Addressing the resilience of infrastructure means councils need to understand risks that are complex, uncertain, and unpredictable. Councils need to determine:

  • the likelihood of a natural hazard event occurring, where it is likely to occur, and in what time frame (this includes both shock events, such as earthquakes, and natural hazard events that result from the gradual effects of climate change, such as coastal erosion from sea-level rise);
  • how exposed to natural hazard events their infrastructure assets are – in particular, the age, condition, and location of their critical infrastructure assets (poorly maintained and/or ageing infrastructure poses a potentially higher risk to councils);
  • the consequent vulnerability of those assets to damage from natural hazard events; and
  • how they would maintain service continuity if a significant asset failed.

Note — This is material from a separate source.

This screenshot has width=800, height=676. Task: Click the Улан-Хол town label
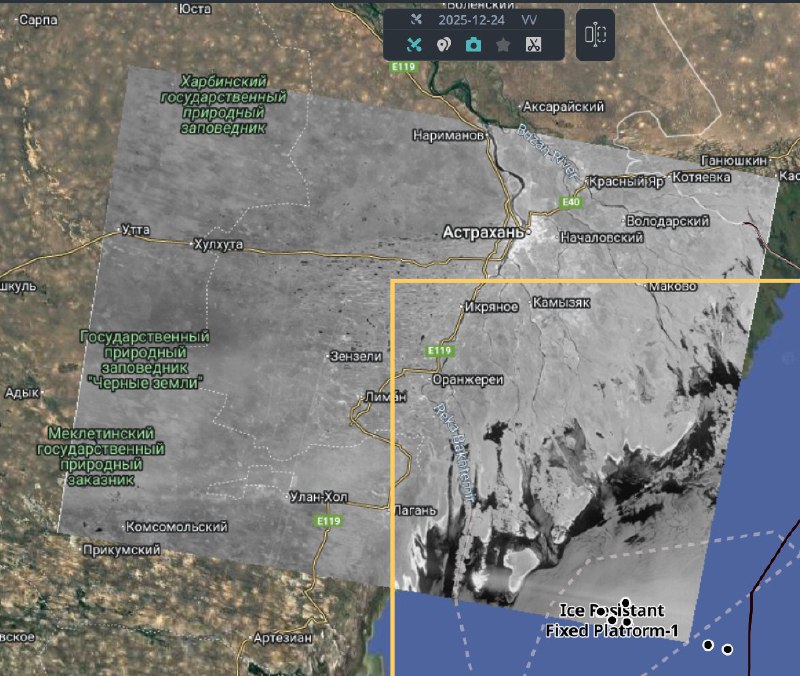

The Act requires councils to make appropriate financial provision to address the risks from natural hazards to their infrastructure assets. Councils cannot do this effectively if they have a limited understanding of those risks.

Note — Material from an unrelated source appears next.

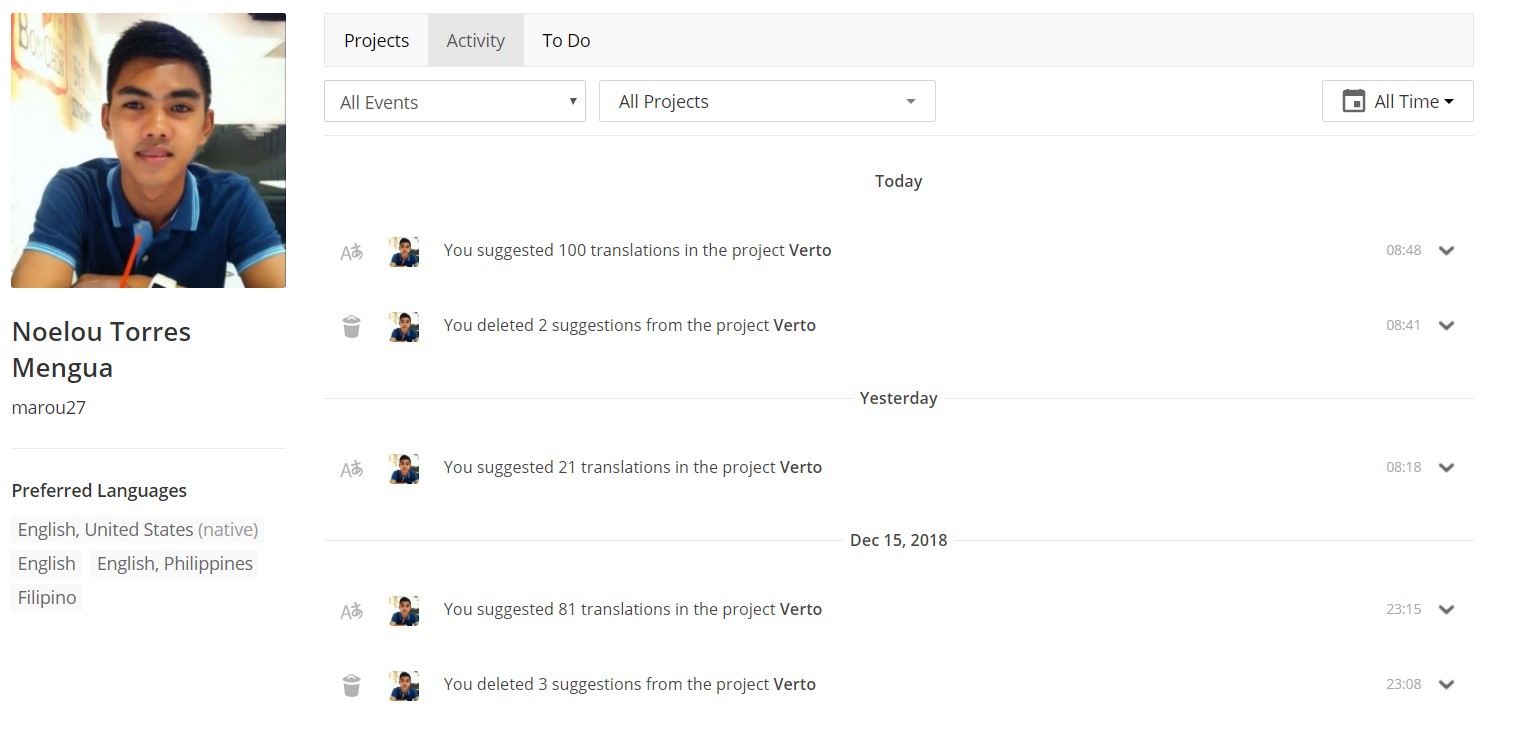
Task: Click the Filipino language tag
Action: (x=47, y=597)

In many infrastructure strategies, councils said that they would look to build resilience into their asset network when they carried out their renewals programme. Examples of this include using materials that would be less affected by earthquakes or changing the location of the asset so it was better protected from the effects of climate change.

This is a reasonable approach to take. However, the size of renewals that councils are forecasting implies that council infrastructure may be affected by extreme events in the meantime.

Some councils clearly outlined the expected impacts of climate change and the mitigation issues in their infrastructure strategies.

For example, Greater Wellington Regional Council was clear about the impacts of climate change and mitigation actions in its infrastructure strategy. One of the Council's overarching strategic priorities is responding to its declared climate emergency by demonstrating leadership in regional climate action and advocacy and by aiming for its operations to be carbon neutral by 2030.

Greater Wellington Regional Council's infrastructure strategy stated that the region is already experiencing the effects of climate change. As a result, the Council considered the risk assessment of assets for its key infrastructure activities. This was predominately in flood protection, bulk water, and public transport.

19: Office of the Auditor-General (2015), Matters arising from the 2015-25 local authority long-term plans, page 43.

20: Office of the Auditor-General (2017), Getting the right information to effectively manage public assets: Lessons from local authorities, Part 1.